Our answer to The Atlantic’s rhetorical query, which they seem not to have considered, is that the people who have the opinion-making power to elevate a satirist to Stewart’s otherwise inexplicable prominence are disinclined to bring any conservative to such heights. Less convincing is the magazine’s theory that “proportionately fewer people with broadly conservative sensibilities choose to become comedians.” The article contends that an abundance of cable channels should surely offer entry to a worthy conservative comic, as if all those channels weren’t run by the same handful of big media companies and a half-hour on any one of them is worth having without expensive promotion on all the others and plenty of hype from the big print and internet media owned largely by the same companies, and it notes that liberals also predominate in academia, journalism, and other writing professions, as if there was no organized resistance to conservatism in any of those fields, but does not explain why “broadly conservative sensibilities” would be less likely to crack a joke. A comedy career requires “years of irregular income, late hours, and travel, as well as a certain tolerance for crudeness and heckling,” the article offers, but we can’t help noticing the same rigors have not conservatives from notable success almost everywhere else in the entrepreneurial world.
Our own broad experience of humanity and comedy and the indistinguishable difference between the two finds little correlation between political inclination and a sense of humor. We have known some conservatives who closely resembled the popular stereotype of a humorless right-winger, and like the article’s authors we have even known some who failed to realize that Stephen Colbert’s tiresome right-wing schtick was parody, but some of the very funniest people we have known derived their excellent humor from the unflinching postlapsarian realism that is the essence of Judeo-Christian-Hellenic-Burkean conservatism. We have shared many a heart laugh with left-wingers, some of whom make for surprisingly pleasant company, but we have also often encountered the living embodiments of the famous stereotype of “that’s not funny” feminists, those whose racial sensitivities are so refined they can’t laugh at “Blazing Saddles,” and plenty of low-information sorts who won’t recognize any joke unless it involves George W. Bush, Sarah Palin, or the term “tea bagger.”
Despite the ideological prejudices of academia, journalism, late night cable television comedy, and the rest of the writing professions, Evelyn Waugh and Robertson Davies and George Orwell and Kingsley Amis and Tom Wolfe still enjoy literary prominence despite their “broadly conservative sensibilities.” In Wolfe’s case his reputation was cemented before the critics noticed that between the lines of his pop art prose was neoclassical politics, and that his straightforward and factually true reportage was devastatingly arch satire, and in recent years the best of conservative humor that has filtered through the popular culture has been as sly. Those of us who like our humor as dry as the perfect martini find this an endearing trait of the better right-wing wags, and we offer it as proof that the highest humor is not incompatible with “broadly conservative sensibilities,” but we ruefully acknowledge it is it not to the public’s taste. Still, we not convinced by the liberals’ ideologically inconsistent and oh-so-smug argument that the market place has spoken. Stewart’s viewership in most markets is less than the equally vulgar left-wing agitprop on the “Family Guy” re-runs, his much-ballyhooed numbers in the much-coveted youthful demographic suggest the susceptibility of his niche audience, and the rest of his supposed influence seems to be his popularity with the more influential media. We’re left wondering if someone who could read tele-promptered jokes about Hillary Clinton or Barack Obama or liberalism in general with the same smirking superficiality would do just as well.

● ROWS:

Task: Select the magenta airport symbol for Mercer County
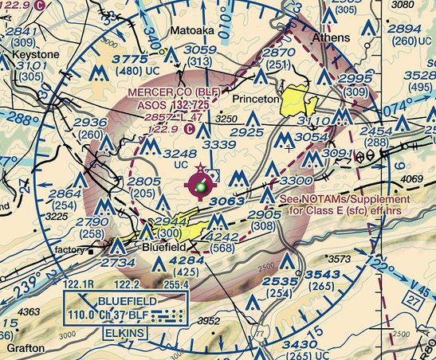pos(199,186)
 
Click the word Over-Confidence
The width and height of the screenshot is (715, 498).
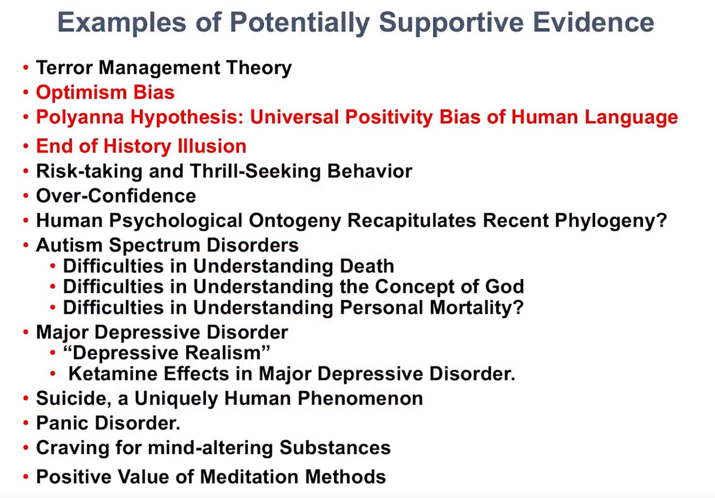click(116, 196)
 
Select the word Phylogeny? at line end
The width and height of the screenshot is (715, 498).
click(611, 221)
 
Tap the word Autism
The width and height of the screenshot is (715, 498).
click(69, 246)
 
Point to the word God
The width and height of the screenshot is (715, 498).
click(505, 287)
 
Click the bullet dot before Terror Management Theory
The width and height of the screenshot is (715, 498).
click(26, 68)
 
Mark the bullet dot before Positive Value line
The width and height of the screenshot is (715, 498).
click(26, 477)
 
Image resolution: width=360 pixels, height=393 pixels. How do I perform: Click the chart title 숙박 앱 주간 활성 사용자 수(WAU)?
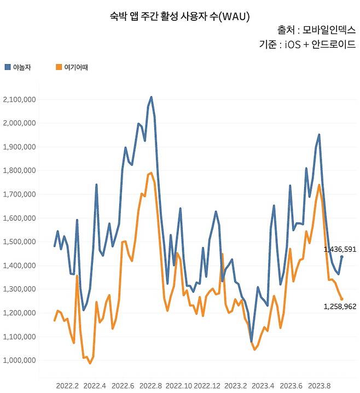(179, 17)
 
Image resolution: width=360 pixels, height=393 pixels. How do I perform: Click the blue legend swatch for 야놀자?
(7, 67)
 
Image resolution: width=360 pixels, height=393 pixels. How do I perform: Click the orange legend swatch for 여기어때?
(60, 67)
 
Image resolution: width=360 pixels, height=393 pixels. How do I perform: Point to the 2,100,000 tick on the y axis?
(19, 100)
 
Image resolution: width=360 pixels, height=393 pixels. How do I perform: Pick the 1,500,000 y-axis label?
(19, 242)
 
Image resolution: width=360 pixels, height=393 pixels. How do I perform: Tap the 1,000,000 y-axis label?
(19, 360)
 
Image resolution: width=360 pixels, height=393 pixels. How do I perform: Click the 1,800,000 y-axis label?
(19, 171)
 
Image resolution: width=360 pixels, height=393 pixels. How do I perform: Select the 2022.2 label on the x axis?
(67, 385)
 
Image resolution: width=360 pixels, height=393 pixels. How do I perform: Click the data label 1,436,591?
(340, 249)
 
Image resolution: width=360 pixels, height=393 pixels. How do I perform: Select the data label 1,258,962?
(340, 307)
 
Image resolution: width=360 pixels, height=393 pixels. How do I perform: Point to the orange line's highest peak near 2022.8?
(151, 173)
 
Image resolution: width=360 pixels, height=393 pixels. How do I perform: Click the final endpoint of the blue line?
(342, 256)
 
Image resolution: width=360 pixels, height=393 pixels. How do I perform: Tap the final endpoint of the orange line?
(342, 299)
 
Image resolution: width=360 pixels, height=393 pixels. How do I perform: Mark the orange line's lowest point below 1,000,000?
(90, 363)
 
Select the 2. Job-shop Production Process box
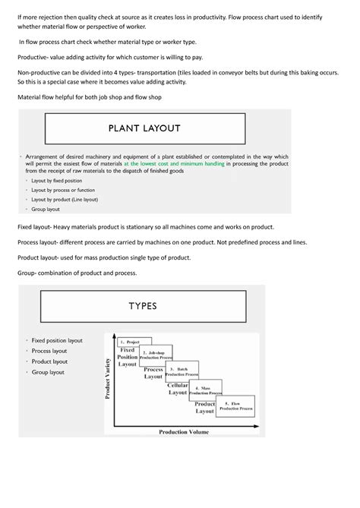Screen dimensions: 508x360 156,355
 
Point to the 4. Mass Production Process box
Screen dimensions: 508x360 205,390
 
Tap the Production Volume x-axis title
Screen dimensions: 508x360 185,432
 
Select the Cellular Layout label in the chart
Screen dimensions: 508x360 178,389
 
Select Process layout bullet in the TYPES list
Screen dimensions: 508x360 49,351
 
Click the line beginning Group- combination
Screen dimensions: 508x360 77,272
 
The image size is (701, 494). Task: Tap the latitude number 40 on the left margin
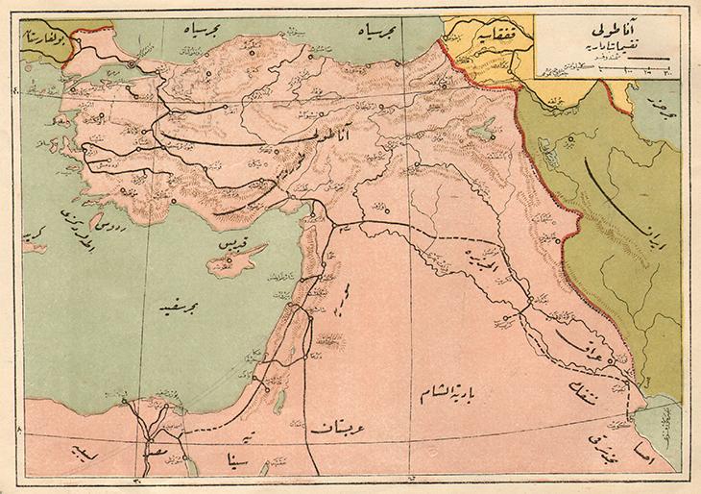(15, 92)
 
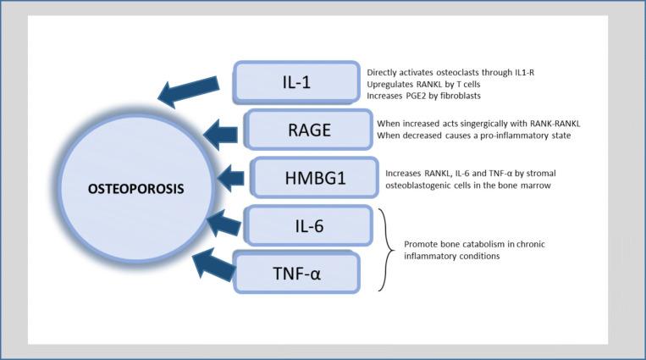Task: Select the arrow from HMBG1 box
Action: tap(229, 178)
...
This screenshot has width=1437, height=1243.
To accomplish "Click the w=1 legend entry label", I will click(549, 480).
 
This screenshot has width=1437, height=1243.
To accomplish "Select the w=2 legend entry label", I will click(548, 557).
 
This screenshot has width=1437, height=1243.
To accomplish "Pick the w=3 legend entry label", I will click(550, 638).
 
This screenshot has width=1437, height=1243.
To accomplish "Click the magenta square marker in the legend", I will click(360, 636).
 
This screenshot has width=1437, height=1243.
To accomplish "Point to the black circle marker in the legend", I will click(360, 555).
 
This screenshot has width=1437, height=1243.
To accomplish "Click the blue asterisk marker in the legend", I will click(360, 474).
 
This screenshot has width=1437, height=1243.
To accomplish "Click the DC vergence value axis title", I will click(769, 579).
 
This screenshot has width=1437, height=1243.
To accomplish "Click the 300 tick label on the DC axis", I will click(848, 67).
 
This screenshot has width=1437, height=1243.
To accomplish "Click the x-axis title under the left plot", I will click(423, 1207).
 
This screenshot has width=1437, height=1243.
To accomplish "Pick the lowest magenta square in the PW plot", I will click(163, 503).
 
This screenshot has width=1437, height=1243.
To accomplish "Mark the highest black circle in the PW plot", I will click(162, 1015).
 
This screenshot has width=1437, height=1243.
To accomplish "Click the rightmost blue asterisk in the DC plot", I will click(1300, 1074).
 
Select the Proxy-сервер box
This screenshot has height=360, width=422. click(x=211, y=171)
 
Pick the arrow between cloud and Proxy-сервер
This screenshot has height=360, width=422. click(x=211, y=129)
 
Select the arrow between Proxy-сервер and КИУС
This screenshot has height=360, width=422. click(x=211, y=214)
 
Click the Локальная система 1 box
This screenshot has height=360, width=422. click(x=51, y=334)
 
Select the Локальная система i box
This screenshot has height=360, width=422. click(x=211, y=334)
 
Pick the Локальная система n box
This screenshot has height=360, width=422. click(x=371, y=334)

● REQUIRED WORK:
• A. Answer these questions using the commentary on conservative comedy:
(i) Whose right-wing routine does the commentary describe as a tiresome schtick that some conservatives failed to recognize as parody?
(ii) Which writers does the commentary name as still enjoying literary prominence despite their "broadly conservative sensibilities"?
(iii) According to the article the commentary quotes, what does a comedy career require?
• B. List every line of the records that contains the string "data". Matches must have the same case.
The two blocks of records were drawn from separate sources.

● WORKED ANSWERS:
• A.
(i) Stephen Colbert's.
(ii) Evelyn Waugh, Robertson Davies, George Orwell, Kingsley Amis and Tom Wolfe.
(iii) It requires "years of irregular income, late hours, and travel, as well as a certain tolerance for crudeness and heckling."

• B.
Image resolution: width=360 pixels, height=393 pixels. How do I perform: Click the data label 1,436,591?
Image resolution: width=360 pixels, height=393 pixels. How do I perform: Select the data label 1,258,962?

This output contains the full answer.